One particular issue has been nagging at me lately, on the subject of physics. Albert Einstein determined that nothing can move faster than the speed of light, or about 300 million meters per second. He also determined, by way of his Theory of General Relativity, that as an object approaches the speed of light, time begins to affect it less: in effect, time slows down in relation to that object. For the sake of argument and the future salvation of humankind, let's assume that he was mistaken, and that it is possible to surpass the speed of light (It's only logical, isn't it? I mean, why should 300 million m/s be the cap on the speed scale? In a total vacuum, the size of the object really should not affect its velocity: it just seems so arbitrary, or even naive to assume that nothing can go as fast as light. But I digress.).

As one approaches the speed of light, time slows. Logic would dictate that as the speed of light is reached, time halts completely (no?). Assuming this is the case, what happens as the speed of light is surpassed? Does time stay at a standstill, or does it reverse?

If this is the case, it would start by going slowly in a backwards direction, and as the object reaches Warp 2 (or twice the speed of light, using vocabulary from Star Trek) it would proceed backwards at "normal" speed, or the relative speed to someone standing still on Earth. But then, what would happen as Warp 3 is reached, or Warp 4? Does time reverse again to it's accustomed direction, or does it increase flow in it's opposite direction? If this is the case, then paradoxes would pop up everywhere, because the object would reach point B before it left point A, once Warp 2 is surpassed. The Laws of Conservation of Mass and Energy would have temper tantrums, and the Universe would collapse. *sigh.*

Alternatively, when the speed of light is reached, time ceases to flow around that object, and as the speed of light is surpassed, it stays paused until the object drops below 300 million m/s once again. This would mean that the object would reach it's destination in zero time plus the time needed to accelerate to and slow down from light speed. For the sake of future space travel, I sincerely hope that this is the case.

And finally, a simple question: why is the speed of light so tightly linked to time flow? Is it simply the fact that light is the fastest moving natural phenomenon? I think that is the answer.

Please present your opinions on this subject: I really want to know about this.

Peace,
DJ

Sunday, August 23, 2009

The Very First Beginning

Bonjour, tout le monde!

Here I am, at the very beginning of the very first entry in this blog.
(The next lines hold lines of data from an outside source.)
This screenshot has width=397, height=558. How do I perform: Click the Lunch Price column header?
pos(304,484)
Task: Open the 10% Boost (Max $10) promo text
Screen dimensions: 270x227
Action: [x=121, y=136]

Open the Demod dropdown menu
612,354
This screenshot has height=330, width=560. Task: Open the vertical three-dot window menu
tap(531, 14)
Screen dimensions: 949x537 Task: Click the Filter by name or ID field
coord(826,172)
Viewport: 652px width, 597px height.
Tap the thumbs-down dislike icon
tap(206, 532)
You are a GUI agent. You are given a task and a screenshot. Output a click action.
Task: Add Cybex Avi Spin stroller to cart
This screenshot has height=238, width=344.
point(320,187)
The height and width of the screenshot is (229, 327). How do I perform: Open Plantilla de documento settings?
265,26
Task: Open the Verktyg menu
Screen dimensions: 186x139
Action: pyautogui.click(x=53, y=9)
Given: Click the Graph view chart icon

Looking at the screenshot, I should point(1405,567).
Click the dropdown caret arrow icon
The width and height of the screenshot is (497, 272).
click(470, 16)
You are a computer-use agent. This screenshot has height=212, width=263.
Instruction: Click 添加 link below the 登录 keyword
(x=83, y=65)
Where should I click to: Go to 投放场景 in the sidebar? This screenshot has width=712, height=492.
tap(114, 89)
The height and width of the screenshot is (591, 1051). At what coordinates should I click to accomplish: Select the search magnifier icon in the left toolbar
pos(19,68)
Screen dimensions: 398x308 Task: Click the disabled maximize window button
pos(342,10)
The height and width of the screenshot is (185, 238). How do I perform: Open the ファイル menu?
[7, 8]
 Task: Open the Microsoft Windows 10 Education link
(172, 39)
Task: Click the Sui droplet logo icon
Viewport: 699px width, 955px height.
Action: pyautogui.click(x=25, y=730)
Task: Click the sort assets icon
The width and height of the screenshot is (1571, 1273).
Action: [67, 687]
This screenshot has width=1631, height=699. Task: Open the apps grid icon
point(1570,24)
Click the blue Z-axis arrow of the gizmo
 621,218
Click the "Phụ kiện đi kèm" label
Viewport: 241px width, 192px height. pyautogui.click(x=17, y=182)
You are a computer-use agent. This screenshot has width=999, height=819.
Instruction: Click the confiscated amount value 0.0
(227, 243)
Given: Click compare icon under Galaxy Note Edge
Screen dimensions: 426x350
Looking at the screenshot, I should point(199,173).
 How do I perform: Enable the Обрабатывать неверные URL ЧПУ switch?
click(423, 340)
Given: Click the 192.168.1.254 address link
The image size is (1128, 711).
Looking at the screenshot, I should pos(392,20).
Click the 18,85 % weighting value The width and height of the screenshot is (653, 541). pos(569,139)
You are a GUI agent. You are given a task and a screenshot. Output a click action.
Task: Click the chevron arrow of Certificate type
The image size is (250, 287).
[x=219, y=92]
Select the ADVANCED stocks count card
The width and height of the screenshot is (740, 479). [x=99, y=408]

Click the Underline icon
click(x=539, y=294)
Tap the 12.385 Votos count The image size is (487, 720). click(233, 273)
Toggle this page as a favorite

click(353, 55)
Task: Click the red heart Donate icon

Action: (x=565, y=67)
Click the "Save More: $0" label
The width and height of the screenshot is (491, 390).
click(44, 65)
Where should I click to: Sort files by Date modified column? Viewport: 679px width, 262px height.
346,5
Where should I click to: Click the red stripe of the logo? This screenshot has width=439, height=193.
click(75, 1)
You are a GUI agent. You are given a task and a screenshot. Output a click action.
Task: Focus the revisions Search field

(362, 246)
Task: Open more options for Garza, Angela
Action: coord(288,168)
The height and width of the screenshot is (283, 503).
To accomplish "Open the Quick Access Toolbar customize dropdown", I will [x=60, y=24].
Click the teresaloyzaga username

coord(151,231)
Some would say that this is the place and time to tell you, the ( as yet hypothetical ) reader, about myself: who I am, my goals in life, my every habit and idiosyncrasy. However, I choose to disregard the mumbling masses on this point, because this writing is not about me, per se. This publication's purpose is to explain my thoughts as a modern thinker in an ever- expanding universe; to organize them for later examination, for review by any readers who might choose to do so, for discussion and refinement, and possibly for refutation, where necessary.

I am looking for readers: readers who think and rethink, guess and second guess, and take the entire world with a grain of salt. I want a forum of philosophers, scientists, Cartesians, solipsists, writers (I welcome criticism), skeptics, and people who are simply perplexed with the world of thought and are looking for order in the chaos of existence. If there comes to be a time at which I find myself with readers such as these, I would like nothing more for people to present counter-arguments to my musings. There's nothing quite like playing Tug-of-War with oneself, especially on issues such as the ones I intend to bring to the proverbial table. They will be varied and, hopefully, many.